The Anne Arundel County Public Schools (AACPS) Facebook page has, in the last year, become the standard battleground during every weather event between teachers and staff, who want schools to close and parents, who are pushing to keep them open. Although tempers frequently flare and civility is the first casualty in the battle, some valid points on both sides of the perpetual argument can be gleaned. But there is one issue, in particular that has been a problem for a long time and is a serious safety threat, not only to students, but to residents of the city and county, as well. And that is sidewalks that are left unshoveled by businesses and residents after a storm.
City and county law clearly states that businesses and residents who own property adjacent to sidewalks in the right-of-way are responsible for keeping them clear of snow and ice. But in reality, a large proportion of businesses do not do so, and the fines, even if they were to be levied, are laughably insignificant–hardly a motivating factor to keeping their sidewalk clear. The city and county do not enforce a weak law and, as a result, sidewalks are left in a critically unsafe condition for days or, sometimes, weeks at a time.

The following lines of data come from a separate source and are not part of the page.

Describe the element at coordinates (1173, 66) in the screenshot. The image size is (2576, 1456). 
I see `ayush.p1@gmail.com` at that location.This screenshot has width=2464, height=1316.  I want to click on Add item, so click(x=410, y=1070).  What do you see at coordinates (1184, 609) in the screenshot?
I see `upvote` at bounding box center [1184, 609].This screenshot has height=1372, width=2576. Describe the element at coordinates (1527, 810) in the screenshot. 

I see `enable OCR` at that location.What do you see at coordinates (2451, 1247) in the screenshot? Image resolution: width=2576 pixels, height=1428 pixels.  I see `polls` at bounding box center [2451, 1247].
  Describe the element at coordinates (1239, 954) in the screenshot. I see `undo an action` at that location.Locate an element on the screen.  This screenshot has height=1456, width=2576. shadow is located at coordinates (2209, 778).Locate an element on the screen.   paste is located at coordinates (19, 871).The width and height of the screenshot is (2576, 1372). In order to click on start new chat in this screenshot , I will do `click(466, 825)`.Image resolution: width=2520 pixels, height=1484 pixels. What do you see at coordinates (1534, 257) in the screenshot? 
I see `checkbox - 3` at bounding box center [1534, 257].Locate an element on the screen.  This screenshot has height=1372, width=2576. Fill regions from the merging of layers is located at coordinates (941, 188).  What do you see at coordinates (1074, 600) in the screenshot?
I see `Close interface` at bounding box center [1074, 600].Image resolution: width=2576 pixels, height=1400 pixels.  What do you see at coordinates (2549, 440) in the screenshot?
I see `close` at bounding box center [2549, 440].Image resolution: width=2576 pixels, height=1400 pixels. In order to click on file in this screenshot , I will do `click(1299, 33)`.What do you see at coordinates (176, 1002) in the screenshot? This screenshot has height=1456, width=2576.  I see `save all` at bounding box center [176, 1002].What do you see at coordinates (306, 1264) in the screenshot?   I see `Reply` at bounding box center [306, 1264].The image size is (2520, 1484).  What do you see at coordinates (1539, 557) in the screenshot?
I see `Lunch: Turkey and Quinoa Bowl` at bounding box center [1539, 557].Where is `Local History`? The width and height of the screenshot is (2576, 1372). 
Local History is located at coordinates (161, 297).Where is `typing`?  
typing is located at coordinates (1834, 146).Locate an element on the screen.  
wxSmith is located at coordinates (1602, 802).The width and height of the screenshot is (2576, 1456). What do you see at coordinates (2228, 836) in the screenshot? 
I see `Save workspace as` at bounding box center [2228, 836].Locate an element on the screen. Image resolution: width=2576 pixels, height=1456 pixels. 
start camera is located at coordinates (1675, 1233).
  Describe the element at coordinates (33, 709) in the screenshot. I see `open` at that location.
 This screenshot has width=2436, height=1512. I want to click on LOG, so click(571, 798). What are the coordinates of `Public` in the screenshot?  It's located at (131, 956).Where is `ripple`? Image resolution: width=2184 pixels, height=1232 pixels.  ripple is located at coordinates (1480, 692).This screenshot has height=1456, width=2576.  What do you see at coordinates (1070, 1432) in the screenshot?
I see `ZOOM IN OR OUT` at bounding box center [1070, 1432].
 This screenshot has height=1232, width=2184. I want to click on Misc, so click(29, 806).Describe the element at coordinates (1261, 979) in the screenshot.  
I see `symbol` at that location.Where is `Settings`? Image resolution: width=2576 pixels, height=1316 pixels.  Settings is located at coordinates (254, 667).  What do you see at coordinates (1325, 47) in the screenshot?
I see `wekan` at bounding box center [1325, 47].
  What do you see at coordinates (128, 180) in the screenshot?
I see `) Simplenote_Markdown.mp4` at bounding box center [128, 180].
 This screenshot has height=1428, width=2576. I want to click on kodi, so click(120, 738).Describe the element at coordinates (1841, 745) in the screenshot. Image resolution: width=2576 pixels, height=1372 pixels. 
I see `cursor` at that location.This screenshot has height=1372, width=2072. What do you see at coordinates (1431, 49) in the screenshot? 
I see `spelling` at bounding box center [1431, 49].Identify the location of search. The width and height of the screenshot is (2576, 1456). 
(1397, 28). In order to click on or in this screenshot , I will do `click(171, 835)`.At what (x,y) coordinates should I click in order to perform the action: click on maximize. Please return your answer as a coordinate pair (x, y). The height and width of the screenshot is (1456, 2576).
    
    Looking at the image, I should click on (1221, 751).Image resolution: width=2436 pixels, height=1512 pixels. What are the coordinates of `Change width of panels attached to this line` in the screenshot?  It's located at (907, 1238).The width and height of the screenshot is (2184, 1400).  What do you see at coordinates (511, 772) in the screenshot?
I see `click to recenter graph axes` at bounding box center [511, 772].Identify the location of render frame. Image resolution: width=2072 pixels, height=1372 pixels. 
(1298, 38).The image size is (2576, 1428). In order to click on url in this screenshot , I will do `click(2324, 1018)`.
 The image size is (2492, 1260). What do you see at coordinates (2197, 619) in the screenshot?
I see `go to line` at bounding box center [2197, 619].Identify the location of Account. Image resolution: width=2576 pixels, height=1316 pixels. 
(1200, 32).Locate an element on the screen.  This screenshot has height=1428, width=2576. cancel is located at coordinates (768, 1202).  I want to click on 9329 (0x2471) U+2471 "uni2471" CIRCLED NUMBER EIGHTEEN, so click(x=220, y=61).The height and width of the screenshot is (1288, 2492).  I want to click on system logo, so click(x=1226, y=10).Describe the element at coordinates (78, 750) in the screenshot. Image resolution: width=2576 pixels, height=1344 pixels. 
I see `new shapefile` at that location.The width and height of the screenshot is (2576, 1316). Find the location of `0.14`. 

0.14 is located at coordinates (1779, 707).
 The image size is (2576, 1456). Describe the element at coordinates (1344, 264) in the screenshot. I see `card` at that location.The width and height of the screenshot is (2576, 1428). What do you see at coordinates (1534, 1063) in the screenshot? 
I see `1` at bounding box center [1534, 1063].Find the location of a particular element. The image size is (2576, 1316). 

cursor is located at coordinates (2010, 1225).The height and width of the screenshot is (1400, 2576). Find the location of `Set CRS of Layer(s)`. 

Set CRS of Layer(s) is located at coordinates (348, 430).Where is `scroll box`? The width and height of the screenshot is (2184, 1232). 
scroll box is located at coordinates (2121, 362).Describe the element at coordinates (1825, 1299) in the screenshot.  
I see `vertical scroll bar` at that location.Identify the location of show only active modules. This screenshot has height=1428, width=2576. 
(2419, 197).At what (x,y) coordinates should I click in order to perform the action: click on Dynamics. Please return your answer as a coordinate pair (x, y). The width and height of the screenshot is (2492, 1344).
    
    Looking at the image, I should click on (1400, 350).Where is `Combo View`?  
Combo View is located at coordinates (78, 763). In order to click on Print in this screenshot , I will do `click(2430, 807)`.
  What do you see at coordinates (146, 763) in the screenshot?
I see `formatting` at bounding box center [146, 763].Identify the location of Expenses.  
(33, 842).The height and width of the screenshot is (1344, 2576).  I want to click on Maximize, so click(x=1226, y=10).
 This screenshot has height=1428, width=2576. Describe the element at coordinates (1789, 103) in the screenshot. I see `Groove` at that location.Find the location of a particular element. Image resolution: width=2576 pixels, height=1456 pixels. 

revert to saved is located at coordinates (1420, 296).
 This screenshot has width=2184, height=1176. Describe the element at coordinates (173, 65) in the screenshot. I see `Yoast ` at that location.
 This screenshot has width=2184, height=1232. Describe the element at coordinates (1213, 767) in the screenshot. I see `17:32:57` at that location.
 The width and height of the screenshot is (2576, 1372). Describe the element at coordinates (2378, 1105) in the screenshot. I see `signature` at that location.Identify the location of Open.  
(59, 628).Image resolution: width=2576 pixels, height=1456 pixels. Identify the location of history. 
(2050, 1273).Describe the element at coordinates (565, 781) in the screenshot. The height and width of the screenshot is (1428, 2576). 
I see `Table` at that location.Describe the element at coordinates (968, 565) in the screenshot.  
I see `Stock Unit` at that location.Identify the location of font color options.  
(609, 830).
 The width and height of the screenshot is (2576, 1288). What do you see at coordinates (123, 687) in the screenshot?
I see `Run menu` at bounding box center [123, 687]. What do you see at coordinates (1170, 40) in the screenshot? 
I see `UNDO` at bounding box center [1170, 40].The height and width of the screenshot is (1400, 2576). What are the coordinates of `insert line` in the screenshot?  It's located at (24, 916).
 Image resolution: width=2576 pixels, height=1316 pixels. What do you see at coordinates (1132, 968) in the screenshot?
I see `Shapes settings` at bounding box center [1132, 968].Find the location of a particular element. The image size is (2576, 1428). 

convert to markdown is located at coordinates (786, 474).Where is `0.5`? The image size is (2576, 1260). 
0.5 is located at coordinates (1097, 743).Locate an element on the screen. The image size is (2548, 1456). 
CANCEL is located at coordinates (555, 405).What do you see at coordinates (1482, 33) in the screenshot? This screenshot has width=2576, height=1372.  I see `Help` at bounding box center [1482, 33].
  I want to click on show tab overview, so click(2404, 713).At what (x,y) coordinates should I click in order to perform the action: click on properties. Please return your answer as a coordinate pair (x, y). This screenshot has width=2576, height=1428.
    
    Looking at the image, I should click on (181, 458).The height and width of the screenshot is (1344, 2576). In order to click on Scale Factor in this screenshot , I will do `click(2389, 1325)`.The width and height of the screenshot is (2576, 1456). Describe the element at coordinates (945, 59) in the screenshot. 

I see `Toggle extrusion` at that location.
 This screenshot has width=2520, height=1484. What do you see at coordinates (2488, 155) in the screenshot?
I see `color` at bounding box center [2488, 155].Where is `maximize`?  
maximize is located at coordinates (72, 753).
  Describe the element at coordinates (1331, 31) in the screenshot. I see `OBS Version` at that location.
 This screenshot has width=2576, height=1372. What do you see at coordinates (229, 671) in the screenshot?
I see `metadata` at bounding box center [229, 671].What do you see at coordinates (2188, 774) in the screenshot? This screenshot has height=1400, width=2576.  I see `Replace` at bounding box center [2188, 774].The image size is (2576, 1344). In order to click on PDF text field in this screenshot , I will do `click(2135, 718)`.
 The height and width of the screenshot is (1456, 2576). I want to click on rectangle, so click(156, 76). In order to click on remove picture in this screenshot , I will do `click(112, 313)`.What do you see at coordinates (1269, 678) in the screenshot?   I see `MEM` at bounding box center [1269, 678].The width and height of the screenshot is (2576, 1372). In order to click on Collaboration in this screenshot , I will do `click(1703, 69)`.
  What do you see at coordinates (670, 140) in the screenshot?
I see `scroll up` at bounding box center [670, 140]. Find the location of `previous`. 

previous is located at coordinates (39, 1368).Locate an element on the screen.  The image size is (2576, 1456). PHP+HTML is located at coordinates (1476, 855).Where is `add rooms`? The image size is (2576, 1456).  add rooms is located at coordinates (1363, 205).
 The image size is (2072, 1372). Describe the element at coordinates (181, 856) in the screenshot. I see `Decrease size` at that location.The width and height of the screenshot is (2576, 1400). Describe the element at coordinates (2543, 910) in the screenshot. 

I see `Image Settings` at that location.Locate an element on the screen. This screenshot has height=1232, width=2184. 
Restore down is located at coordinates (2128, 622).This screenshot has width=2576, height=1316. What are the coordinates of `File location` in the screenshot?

Take Forest Drive, for example, which is the most heavily-trafficked traffic corridor in the city. As of last Friday, six days after the blizzard, between half and three-quarters of the sidewalks on either side are buried under at least a foot of uneven snow and ice which, despite the warmer temperatures, will not be melting any time soon. The businesses on either side of Annapolis Middle School have not shoveled their sidewalks, nor have those across the street. The assisted living facility across from Hillsmere Elementary has not shoveled their sidewalks although, to be fair, the county has not shoveled the sidewalks adjacent to PAL Park, which is across from the school. Eastport Elementary is surrounded by businesses who have not shoveled their sidewalks. A parochial school and church, mid-corridor, has not shoveled their sidewalks. You cannot watch the kids from Robinwood or mothers with small kids, carrying bags of groceries, while stumbling over uneven mountains of snow without getting angry at a broken system.
The blizzard dropped between fourteen and nineteen inches on Annapolis by Saturday night. Forest Drive was completely plowed, curb-to-curb by Tuesday afternoon. So, assuming that businesses would argue that cleared sidewalks would be covered over again by plows, that would still give them almost three days to clear their sidewalks before schools were scheduled to restart on Friday. That didn’t happen. Almost a week later, those sidewalks are not cleared and probably will not be until the snow melts. Amongst debate, AACPS closed schools on Friday, despite the vast majority of roads in the county having been cleared. Since AACPS is not specific as to why they make these decisions and speak only in vague terms, we have to make some assumptions. So assuming that the comments on the AACPS page have some grain of truth (although there are some significant exaggerations on both sides as to conditions) the most-frequently cited argument was that sidewalks were not cleared. And that was true. Businesses, property management companies, residents, and even the County and City, failed to shovel sidewalks which left them in miserable condition. And this is the norm every storm.
Marylanders, in general, are not known for their ability to handle snow. In fact, schools and city government are shut down for minor dustings. That probably won’t change. We are not a snow people. But the sidewalk situation is serious for a couple of reasons. First and foremost, it is a safety issue. But, and this may make people squirm, it is not taken seriously because a disproportionate number of school walkers in Annapolis are from public housing or Latino neighborhoods, and those areas don’t tend to be priorities. But, in a leap of logic, one could argue that if it weren’t for businesses not shoveling their sidewalks, we would not have to use as many snow days. In fact, you could argue that two of the last three snow days used were because sidewalks were unshoveled, because the county did an extraordinary job, for the most part, in clearing the streets. So the cancellations were, in large part, because of sidewalks. And now the genie is out of the bottle when it comes to making decisions as to closing schools. The new litmus test as to whether schools are opened or closed will come down to sidewalks. And if the businesses continue to ignore the law, we will continue to burn snow days.
It is the responsibility of the city and the county to make sure that sidewalks are clear. Period. That’s not to say that they have to do it, but they DO have to make sure it is done by enforcing the law. They do this all the time already; the Health Department, for example, ensures, through inspections, that food purveyors follow the law to ensure the safety of the taxpayers. Why can this not be done when it comes to sidewalks? Aggressively patrol after a snowfall to ensure that businesses and residents are following the law. Increase the fine. Significantly. A $25 fine is not an incentive to clean up. How about $500? A child being killed after sliding off a snow pile while walking to Annapolis Middle School is certainly worth more than twenty-five bucks. If we were as enthusiastic about monitoring the safety of children as we are scrutinizing the materials used in rebuilding porches in historic downtown, our kids might be a little safer after a snowfall.